Pierce was clearly not himself against the 76ers or the Heat in the playoffs, as he was playing on a sprained MCL that visibly limited him on both ends of the floor (as one would expect). Now that Pierce has had a chance to get healthy, I expect him to return to form in no time.
The good thing for Pierce is that, with all of the depth Ainge has accumulated throughout this offseason, he will likely not have to play big minutes during the regular season, so he could save all of that energy for the playoffs when he really needs it.
Believe me; I was very tempted to put Pierce at No. 2 on this list, but I just couldn't do it.
Many people call Rondo the motor of the Celtics.
That is a very good analogy, as it seems like Rondo never runs out of energy out there.
As if Rondo's game needed to get any better, we all saw his jump shot improve right before our very eyes in the playoffs, as he used it to bury Philadelphia in Game 7 of the conference semifinals and then to help put Miami on the brink of elimination in the conference finals.
We all know how effective Rondo is on the break, and now he will have a healthy Bradley and Wilcox back in tow, not to mention Terry and Lee, as well.

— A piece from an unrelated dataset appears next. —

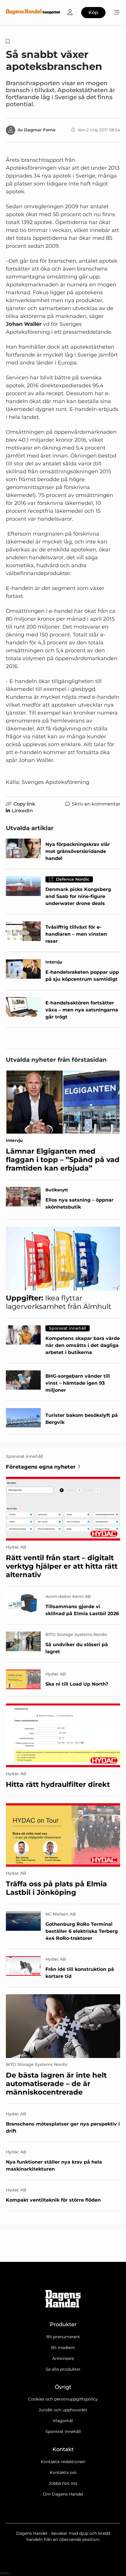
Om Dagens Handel (63, 2494)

That's why I think the 2012-13 season could be Rondo's biggest yet, as he has an abundance of support around him, especially in the backcourt which should take an ample amount of pressure off of him.
Fortunately for Rondo, with the likes of Terry aboard now, he will get a chance to rest throughout the season.
I know many feel that this spot belongs to Rondo, but it's just not true. Garnett is the most important player on the Celtics, and the playoffs proved that.
As a matter of fact, according to Alex Kennedy of HoopsWorld, Garnett had the highest plus-minus stat of any player in the postseason heading into Game 6 against the Heat at plus-164. If that doesn't tell you how valuable the guy is, I don't know what will.
Don't get me wrong; Rondo is obviously a gigantic part of Boston's ultimate goal, but Garnett is the straw that stirs the drink. Even at age 36, K.G. is arguably the best defender in the NBA, and his defensive prowess rubs off on his teammates, as mentioned earlier with Bass.
I also feel like Rivers should always run the offense through Garnett in the post. It opens everyone else's games up, including Rondo's.
Garnett will be the driving force behind a potential title run for the C's.